O novo primeiro-ministro britânico, Boris Johnson, mostrou-se hoje convicto de que será possível negociar um “novo acordo, um acordo melhor” para o ‘Brexit’, num discurso feito após a indigitação pela rainha Isabel II.
O acordo, disse, “vai maximizar as oportunidades do ‘Brexit’”, ao mesmo tempo que “vai permitir desenvolver uma nova e excitante parceria com o resto da Europa, baseada no livre comércio e no apoio mútuo”.
Numas palavras de homenagem à resiliência e paciência da antecessora Theresa May, criticou os pessimistas, dentro e fora do país, que pensam que, “após três anos de indecisão” o país “se tornou prisioneiro” e que é incapaz de sair da União Europeia.
“Vamos restaurar a confiança na nossa democracia e vamos cumprir as promessas repetidas do Parlamento às pessoas e sair da União Europeia a 31 de Outubro, sem mas nem meio mas”, vincou.
Aos cidadãos europeus que residem no Reino Unido, prometeu “inequivocamente” que terão o direito de viver e trabalhar no país depois do ‘Brexit’, mas, aos parceiros europeus, nomeadamente os irlandeses, disse que recusa a solução para a fronteira terrestre na Irlanda do Norte, que qualificou de “antidemocrática”.
“É essencial que nos preparemos para a possibilidade remota de Bruxelas se recusar a negociar mais, e sermos forçados a sair sem acordo”, admitiu, defendendo a necessidade de preparar todos os sectores económicos para o choque.
“Claro que vai haver dificuldades, embora eu acredite que, com energia e determinação, elas serão muito menos graves do que algumas pessoas previram”, acrescentou, prometendo um pacote de impulso económico para depois do Verão.
Enumerando algumas das medidas que pretende tomar, como reforçar as forças policiais, melhorar os hospitais e investir nos cuidados sociais e na educação, Boris Johnson manifestou o desejo de ser “o primeiro-ministro de todo o Reino Unido”.
“E isso significa unir o nosso país, respondendo finalmente ao apelo do povo esquecido e das vilas deixadas para trás, renovando fisicamente e literalmente os laços que nos unem, para que tenhamos ruas mais seguras e melhor educação e fantásticas novas infra-estruturas rodoviárias e ferroviárias fantásticas, banda larga de fibra”, prometeu.

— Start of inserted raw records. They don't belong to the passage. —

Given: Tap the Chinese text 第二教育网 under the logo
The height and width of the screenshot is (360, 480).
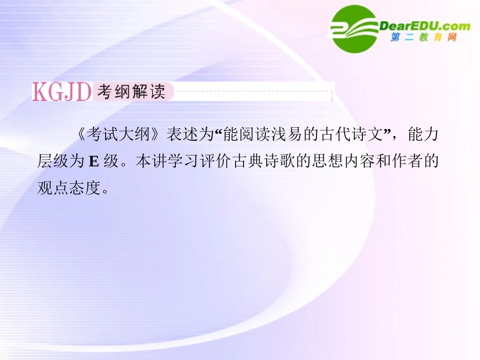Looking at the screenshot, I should [423, 38].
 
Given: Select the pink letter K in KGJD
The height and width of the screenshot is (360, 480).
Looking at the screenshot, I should [39, 91].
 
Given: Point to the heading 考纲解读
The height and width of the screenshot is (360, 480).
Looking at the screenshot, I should [131, 91].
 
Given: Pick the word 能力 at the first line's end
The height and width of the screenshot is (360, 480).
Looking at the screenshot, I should [423, 136].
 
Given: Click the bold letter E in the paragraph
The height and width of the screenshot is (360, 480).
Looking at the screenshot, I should [93, 162].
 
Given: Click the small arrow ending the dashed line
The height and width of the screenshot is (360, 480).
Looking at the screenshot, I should [331, 96].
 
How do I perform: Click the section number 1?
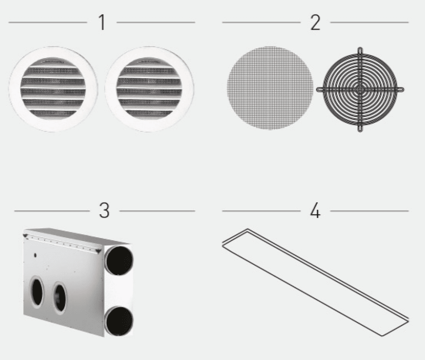click(x=102, y=22)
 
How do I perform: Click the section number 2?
click(x=315, y=22)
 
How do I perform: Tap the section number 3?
click(x=104, y=210)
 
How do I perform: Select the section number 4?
click(x=315, y=210)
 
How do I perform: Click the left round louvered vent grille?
click(x=53, y=89)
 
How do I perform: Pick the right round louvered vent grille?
click(x=149, y=89)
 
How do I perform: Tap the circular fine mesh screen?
click(x=270, y=88)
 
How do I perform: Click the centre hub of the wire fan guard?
click(x=360, y=89)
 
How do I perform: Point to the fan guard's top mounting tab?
click(x=360, y=51)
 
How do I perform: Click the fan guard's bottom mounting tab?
click(x=360, y=128)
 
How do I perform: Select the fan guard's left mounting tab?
click(x=320, y=89)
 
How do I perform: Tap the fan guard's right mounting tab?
click(x=400, y=89)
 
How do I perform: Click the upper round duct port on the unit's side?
click(x=119, y=260)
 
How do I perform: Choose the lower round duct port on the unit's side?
click(x=119, y=321)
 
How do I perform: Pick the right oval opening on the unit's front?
click(x=60, y=297)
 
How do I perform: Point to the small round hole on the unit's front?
click(x=35, y=255)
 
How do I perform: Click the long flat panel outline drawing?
click(x=316, y=282)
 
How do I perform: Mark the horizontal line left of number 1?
click(x=48, y=22)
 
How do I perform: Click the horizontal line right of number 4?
click(x=369, y=210)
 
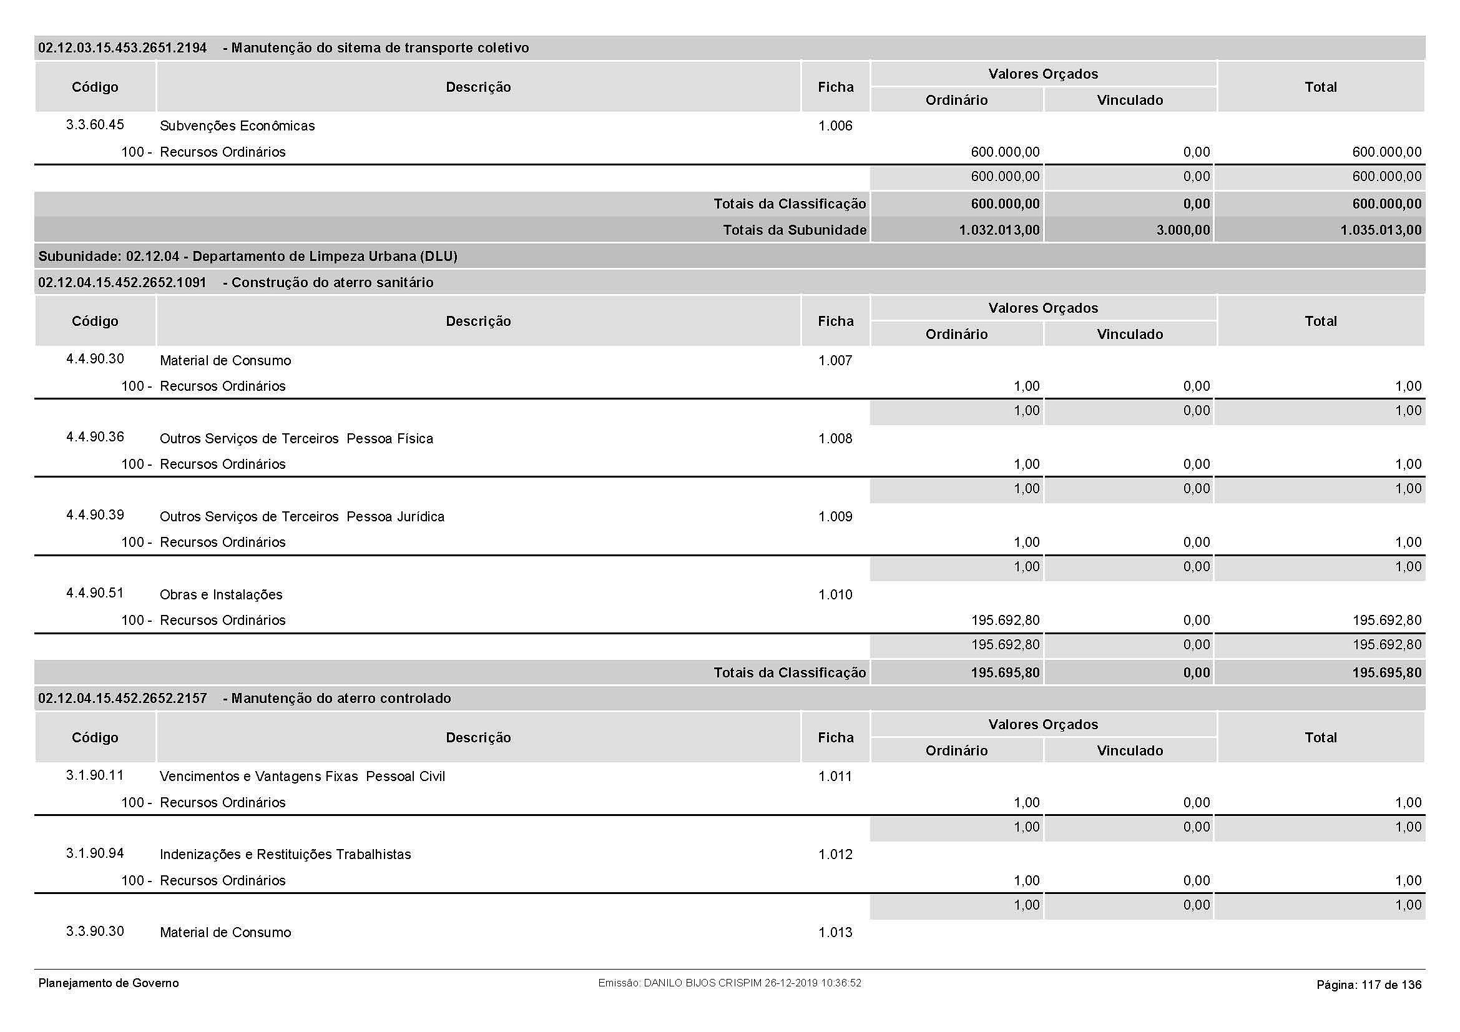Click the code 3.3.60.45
(95, 125)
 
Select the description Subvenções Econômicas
(237, 126)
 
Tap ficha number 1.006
(835, 126)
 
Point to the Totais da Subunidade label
(794, 230)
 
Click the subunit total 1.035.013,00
(1381, 230)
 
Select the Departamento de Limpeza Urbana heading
(247, 256)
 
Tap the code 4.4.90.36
(95, 437)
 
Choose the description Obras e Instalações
(220, 594)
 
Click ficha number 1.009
(835, 516)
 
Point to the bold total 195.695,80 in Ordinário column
(1005, 673)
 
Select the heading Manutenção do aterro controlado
(341, 698)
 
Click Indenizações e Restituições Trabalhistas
(285, 854)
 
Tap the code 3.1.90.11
(95, 775)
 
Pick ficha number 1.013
(835, 932)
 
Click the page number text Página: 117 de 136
(1368, 985)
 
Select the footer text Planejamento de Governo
(109, 983)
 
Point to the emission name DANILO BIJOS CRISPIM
(702, 983)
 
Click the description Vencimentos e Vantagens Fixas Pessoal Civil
(302, 777)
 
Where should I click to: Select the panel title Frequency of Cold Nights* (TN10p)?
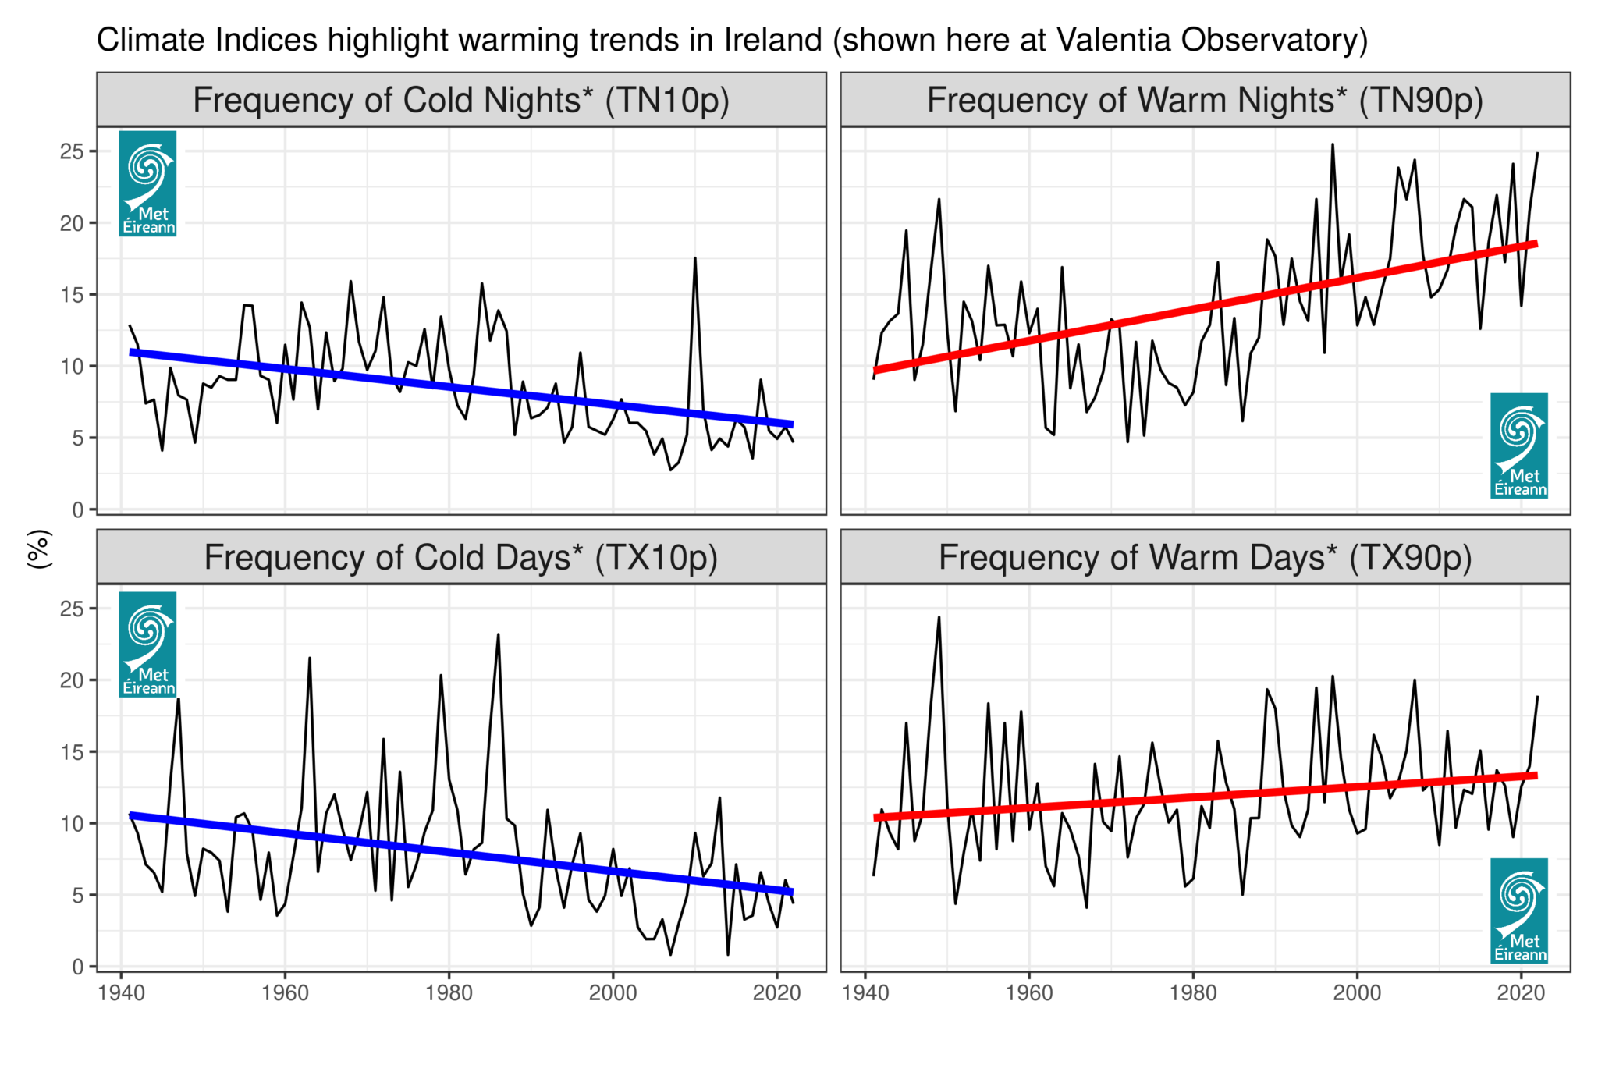tap(461, 101)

O líder do partido Conservador, Boris Johnson, foi hoje indigitado primeiro-ministro britânica pela rainha Isabel II, na sequência da demissão formal de Theresa May devido à dificuldade em aplicar o ‘Brexit’.
Boris Johnson, o 14.º primeiro-ministro do reinado de Isabel II, foi empossado numa audiência no palácio de Buckingham.
A chegada ao palácio foi perturbada por manifestantes contra as alterações climáticas, que se atravessaram na estrada para tentar impedir a passagem do carro, e no exterior do palácio estavam activistas em defesa de um novo referendo ao ‘Brexit’, mas a polícia conseguiu evitar distúrbios.
Sucessora de David Cameron, que se demitiu após o referendo que ditou a saída do Reino Unido da União Europeia (UE) em 2016, Theresa May esteve em funções durante três anos, mas em maio anunciou a decisão de renunciar devido à dificuldade em completar o processo do ‘Brexit’.
À saída de Downing Street, May vincou que “a prioridade imediata é completar” a saída da União Europeia “de uma forma que funcione para todo o Reino Unido” e acrescentou que, executado com sucesso, o ‘Brexit’ pode significar “um novo começo” para o país, “uma renovação nacional” que “pode fazer ultrapassar o tempo actual para o brilhante futuro que o povo britânico merece”.